GIVEN TEXT »
Since its initial release in 1996, the game has been ported to several Nintendo consoles and has become a touchstone of the Mario franchise. The platforming might not feel as polished when compared to modern Mario games, but it still has aged well, and it remains a popular choice for competitive speedrunners and casual players alike. Super Mario 64 is massively influential, not just for Mario but on video games more widely — and for that, it earns a top spot on this list. —Ana Diaz
Included in Nintendo Switch Online + Expansion Pack’s Nintendo 64 collection. Also available in lightly remastered form as part of Super Mario 3D All-Stars, if you can track a copy down.
Super Mario Odyssey
Image: Nintendo EPD/Nintendo
In Super Mario Odyssey, the Switch’s main entry in the 3D Mario platforming canon, Mario can transform into various creatures and inanimate objects with a quick flick of his hat. By introducing this gimmick, Nintendo turns each of the game’s worlds into a veritable playground for Mario; our dear plumber can become a frog, or fling himself by transforming into a street delineator. Pair this with some of my favorite visuals in a Mario game ever, and you have the makings of a great game.
Super Mario Odyssey has a lot to love, but I’ll remember it as a game that really innovated on the standard 3D Mario formula. Instead of having set levels with specific missions or tasks, Odyssey just plops Mario into each world with no particular guidance. The developers created worlds that invite curiosity, as players freely explore and discover its collectible Power Moons. It brings an open-world feel to the game that largely works, and kept me interested in discovering all its delights and surprises. Last but not least, Odyssey showed us shirtless Mario and his nipples, so I have to give points for that. —AD
$60
Who knew that a hat sidekick would make me forget about Yoshi so quickly? Odyssey is a phenomenal 3D platformer with lots of replay value.

SET OF TASKS »
(a) Rename "Power Moons" to "Star Coins" in the part of the Mario games review starting at "Super Mario Odyssey has" and ending at "of replay value.", and write that part out.
(b) According to the Mario games review, in what year was Super Mario 64 first released?
(c) Pick up the Mario games review after its last sentence and keep writing it.
The entries that come next have nothing to do with the Mario games review.

Entries on finding words and elements

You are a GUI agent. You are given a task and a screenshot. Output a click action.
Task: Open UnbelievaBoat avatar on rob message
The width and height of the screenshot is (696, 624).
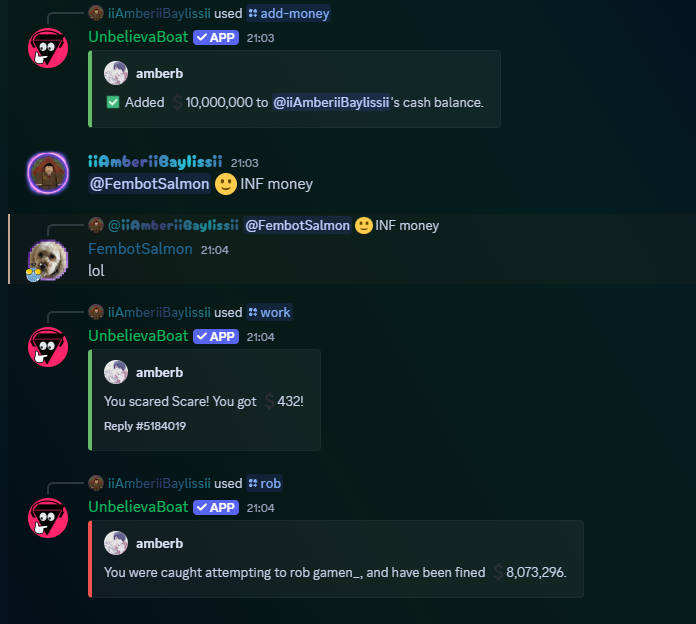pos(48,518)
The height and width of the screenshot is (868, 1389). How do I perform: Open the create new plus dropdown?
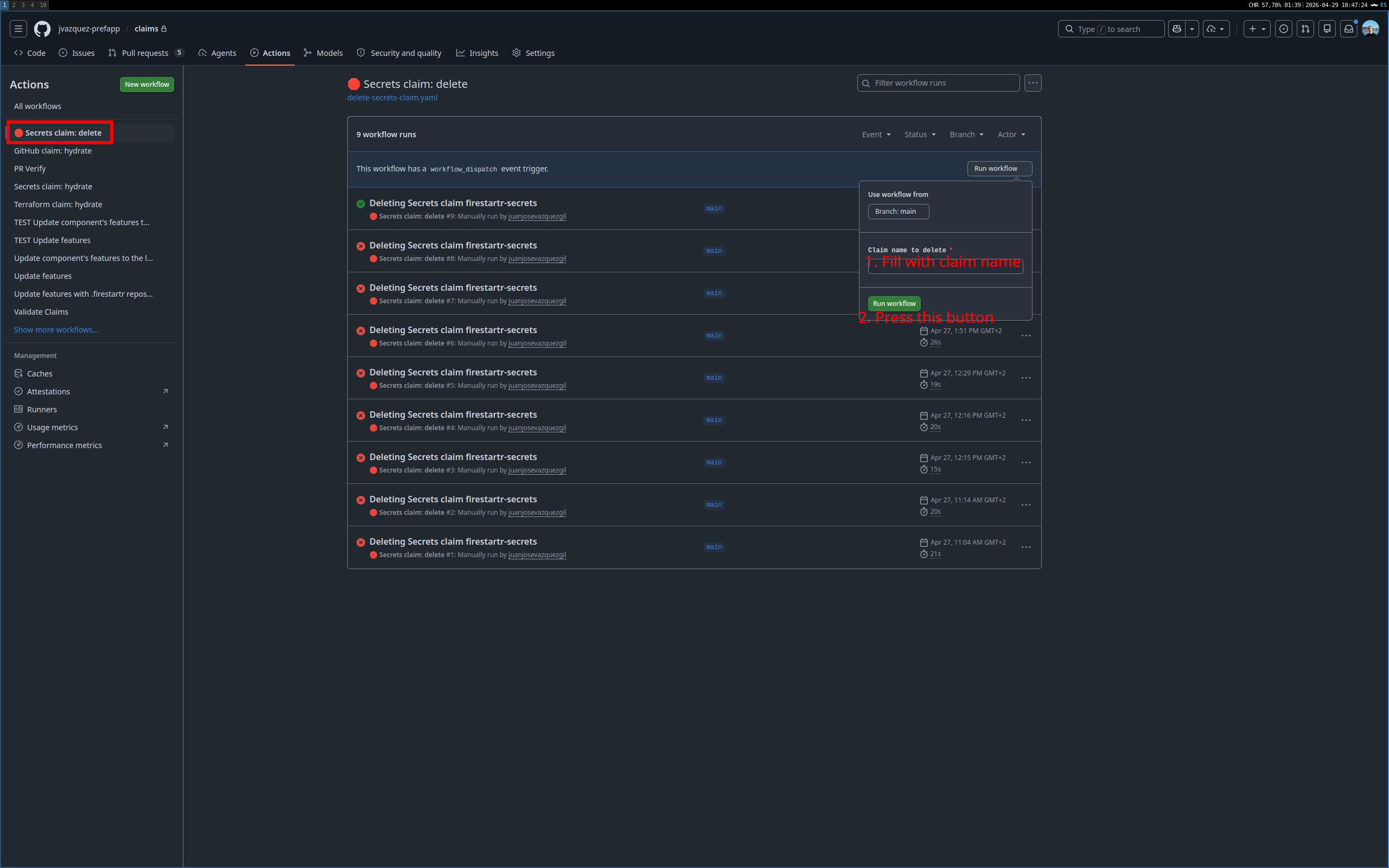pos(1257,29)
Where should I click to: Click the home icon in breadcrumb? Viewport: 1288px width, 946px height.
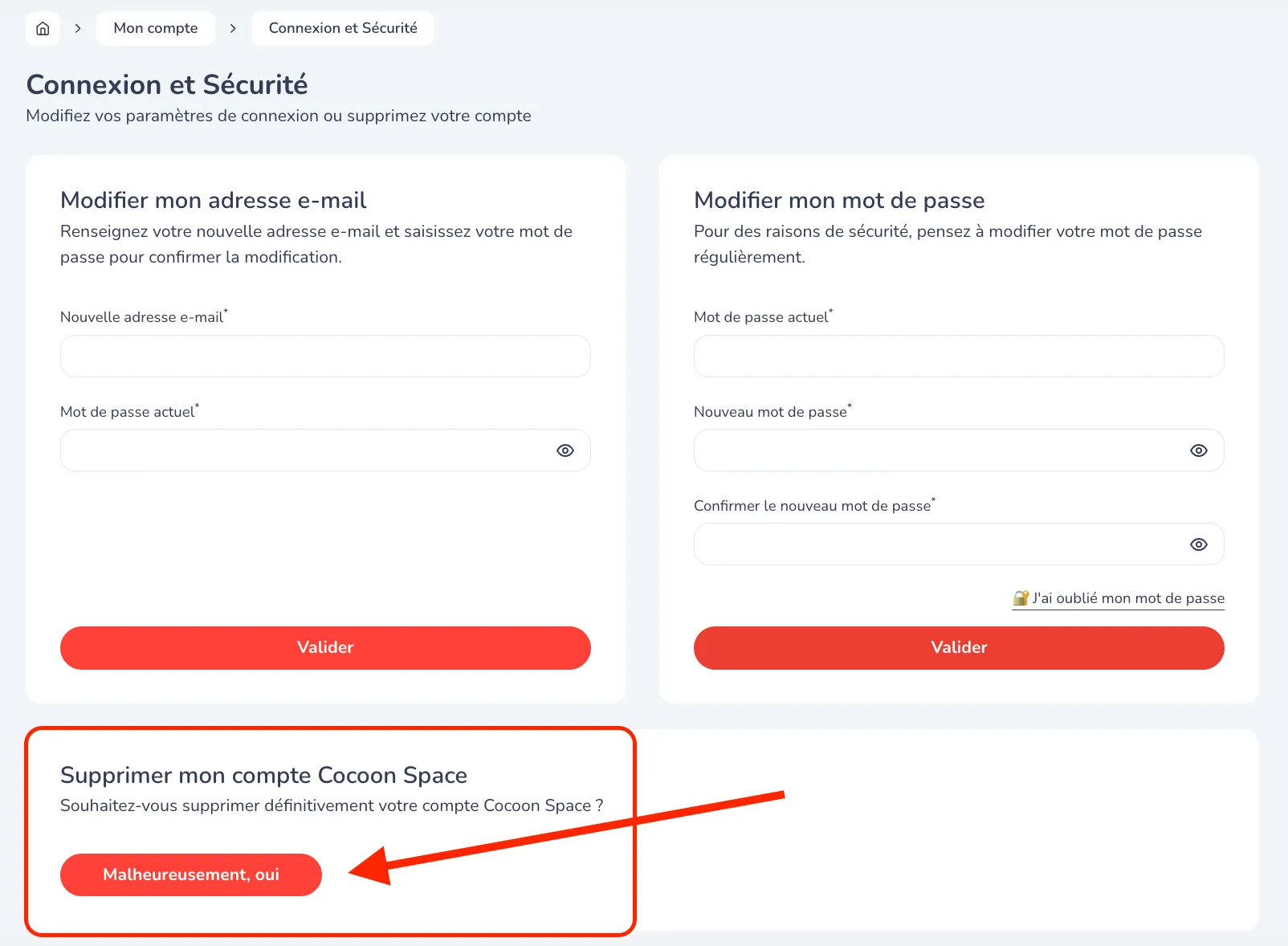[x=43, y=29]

SOLVED PROBLEMS »
(a)
Super Mario Odyssey has a lot to love, but I’ll remember it as a game that really innovated on the standard 3D Mario formula. Instead of having set levels with specific missions or tasks, Odyssey just plops Mario into each world with no particular guidance. The developers created worlds that invite curiosity, as players freely explore and discover its collectible Star Coins. It brings an open-world feel to the game that largely works, and kept me interested in discovering all its delights and surprises. Last but not least, Odyssey showed us shirtless Mario and his nipples, so I have to give points for that. —AD
$60
Who knew that a hat sidekick would make me forget about Yoshi so quickly? Odyssey is a phenomenal 3D platformer with lots of replay value.

(b) 1996

(c)
Super Mario Bros. 3
Super Mario Bros. 3 is the perfect mixture of innovation and execution of Mario’s core attributes. This was the actual sequel to the original Super Mario Bros., after Super Mario Bros. 2 bifurcated into different versions in Japan and the West, both with their own compromises. If you were hoping for more of that unalloyed Nintendo magic, here it was: You could fly, you could turn into a statue, and there were secrets galore. The game’s release was a gigantic cultural event, complete with one of the most memorable video game commercials ever created. And it’s still a stone-cold classic now. —Ben Kuchera
Included in Nintendo Switch Online’s NES collection. Also available as part of Super Mario All-Stars in the SNES collection, and as Super Mario Advance 4: Super Mario Bros. 3 in Nintendo Switch Online + Expansion Pack’s GBA collection.
Super Mario World 2: Yoshi’s Island
Image: Nintendo via Polygon
Leave it to Nintendo to make an escort mission actually enjoyable, as Yoshi takes center stage as the hero in this Mario game — and Mario himself is turned into a baby who must be kept safe. (Its inclusion in this list is something of a technicality — while it’s technically a sequel to Super Mario World, Yoshi’s Island can also be seen as the start of Yoshi’s own series.)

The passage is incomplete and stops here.